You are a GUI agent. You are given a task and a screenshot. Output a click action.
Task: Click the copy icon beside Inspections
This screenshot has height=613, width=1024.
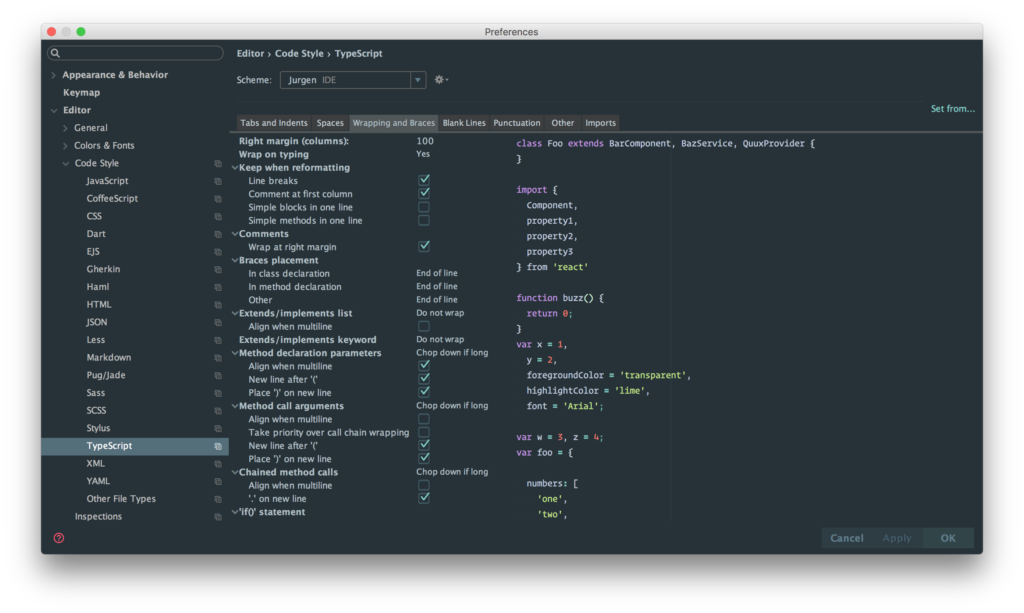pyautogui.click(x=218, y=517)
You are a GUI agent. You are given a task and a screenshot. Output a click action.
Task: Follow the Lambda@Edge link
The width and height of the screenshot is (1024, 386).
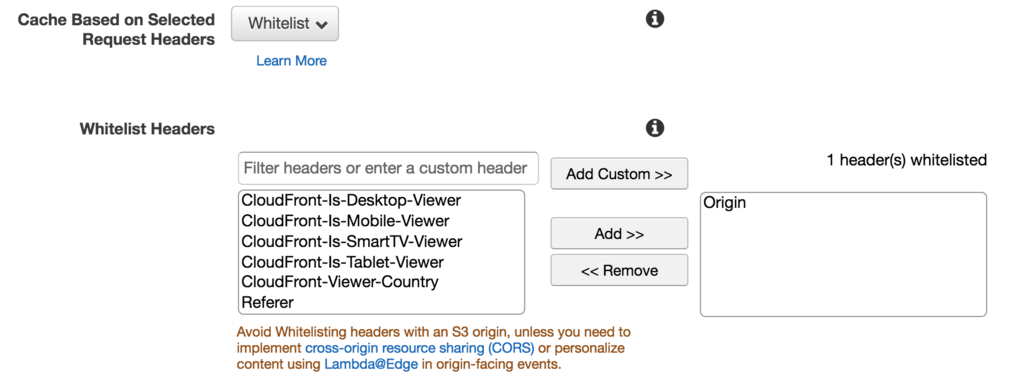pyautogui.click(x=371, y=364)
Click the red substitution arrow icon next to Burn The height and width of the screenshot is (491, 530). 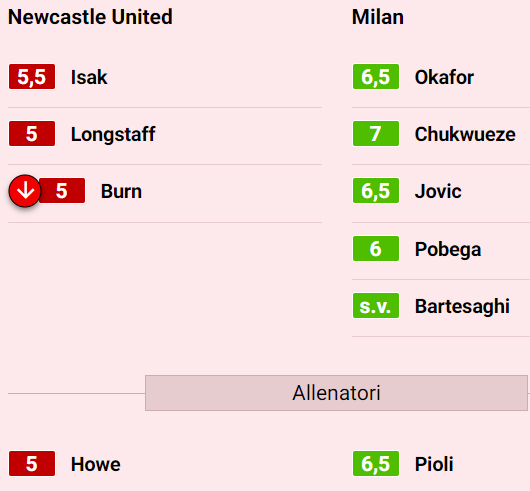[x=25, y=191]
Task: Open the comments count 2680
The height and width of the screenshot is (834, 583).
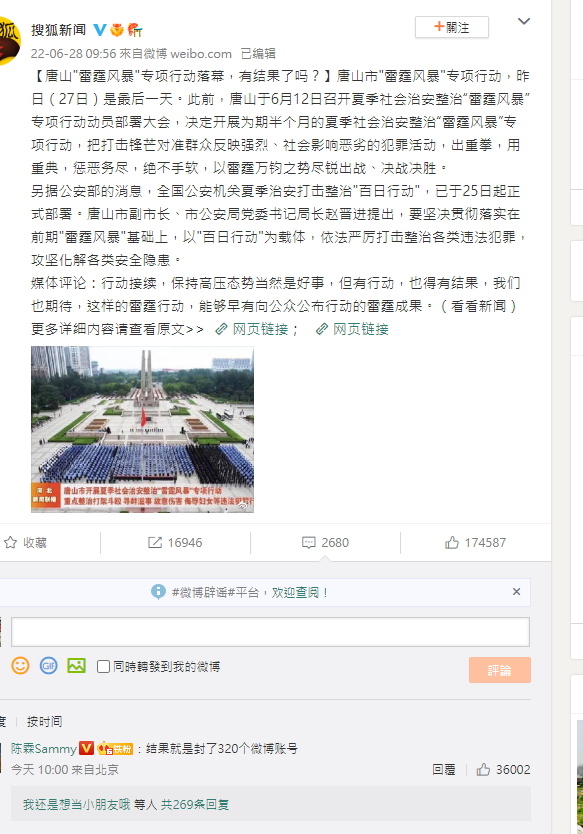Action: coord(325,543)
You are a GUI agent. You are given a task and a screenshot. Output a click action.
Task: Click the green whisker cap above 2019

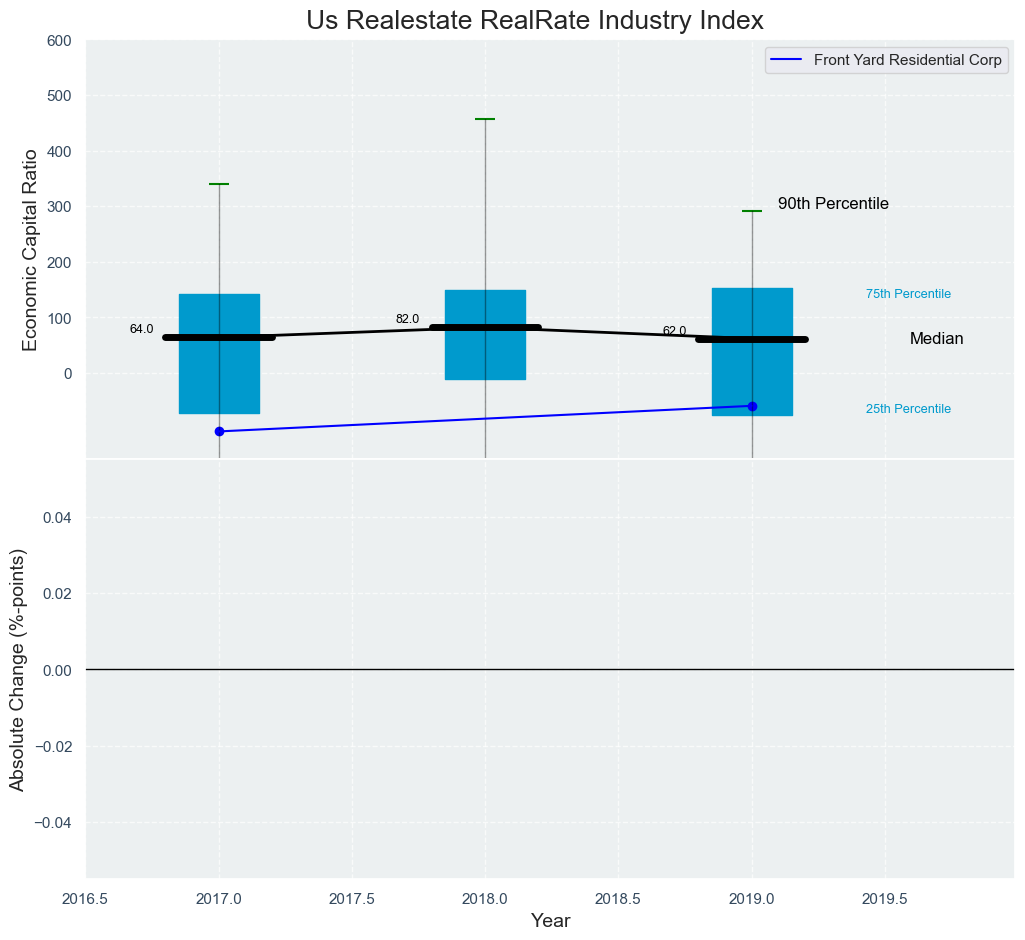(x=752, y=211)
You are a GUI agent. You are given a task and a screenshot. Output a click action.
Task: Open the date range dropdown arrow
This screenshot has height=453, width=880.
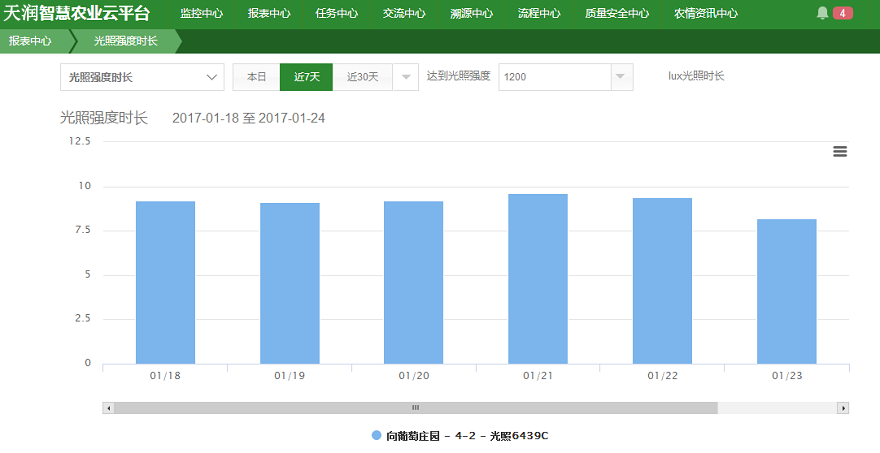(406, 77)

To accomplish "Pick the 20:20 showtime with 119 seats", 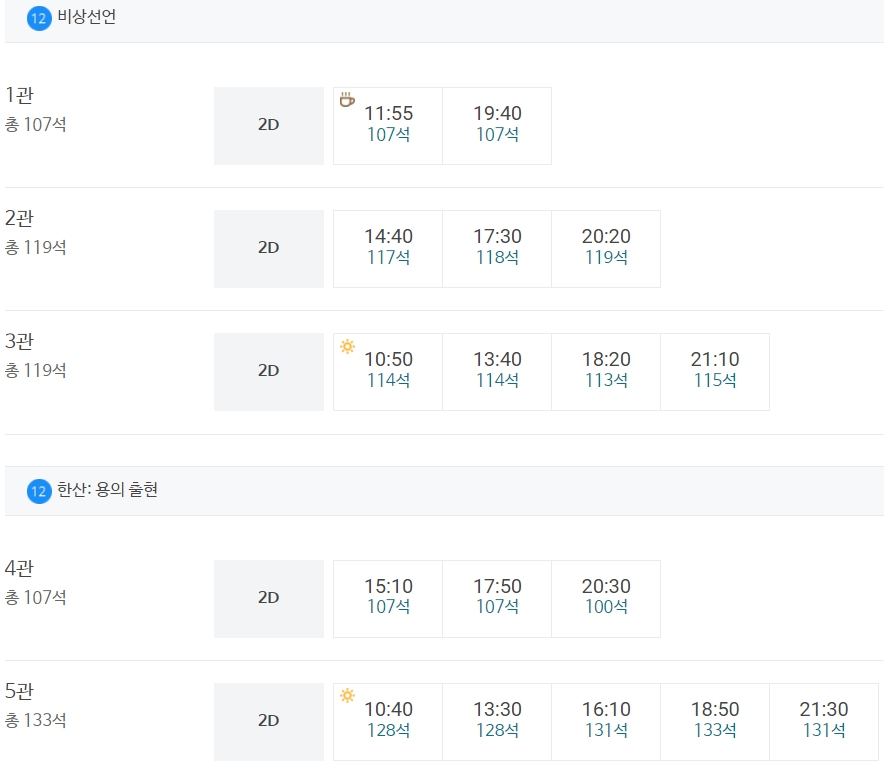I will coord(606,249).
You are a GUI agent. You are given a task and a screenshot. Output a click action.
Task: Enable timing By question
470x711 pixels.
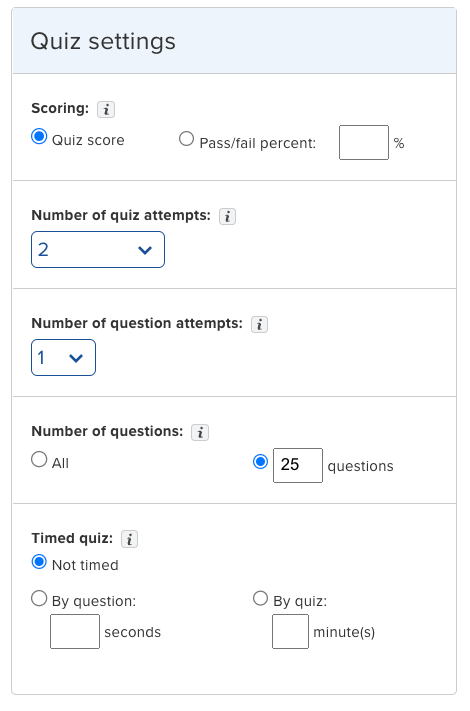coord(39,598)
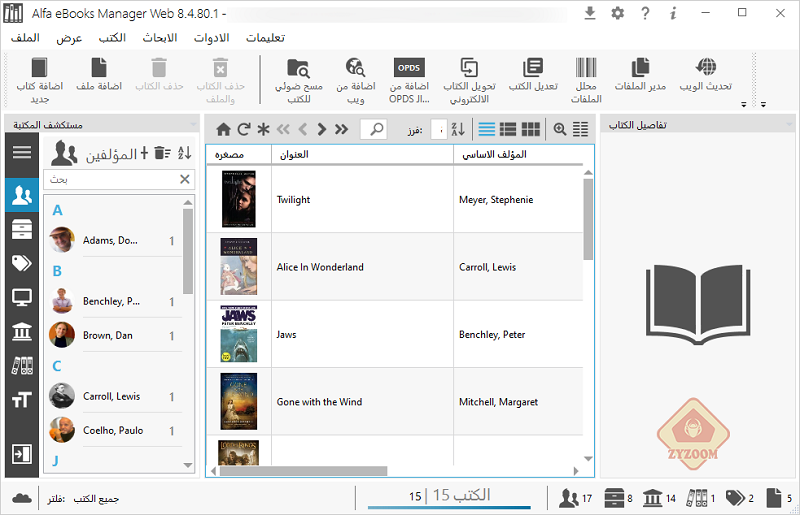Expand the toolbar overflow arrow
This screenshot has height=515, width=800.
(743, 104)
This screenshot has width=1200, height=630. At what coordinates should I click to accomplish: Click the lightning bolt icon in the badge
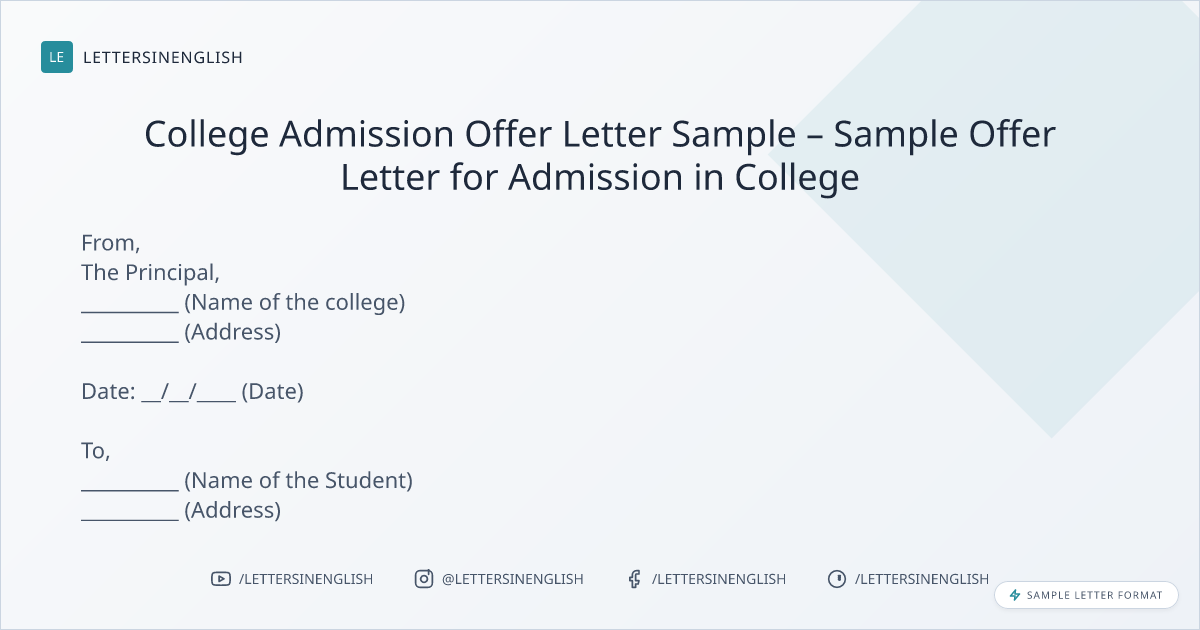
==================================================
● Work instructions:
In the entries above, count each line containing the word "Open" and reply with only the count.

● Result of the exercise:
2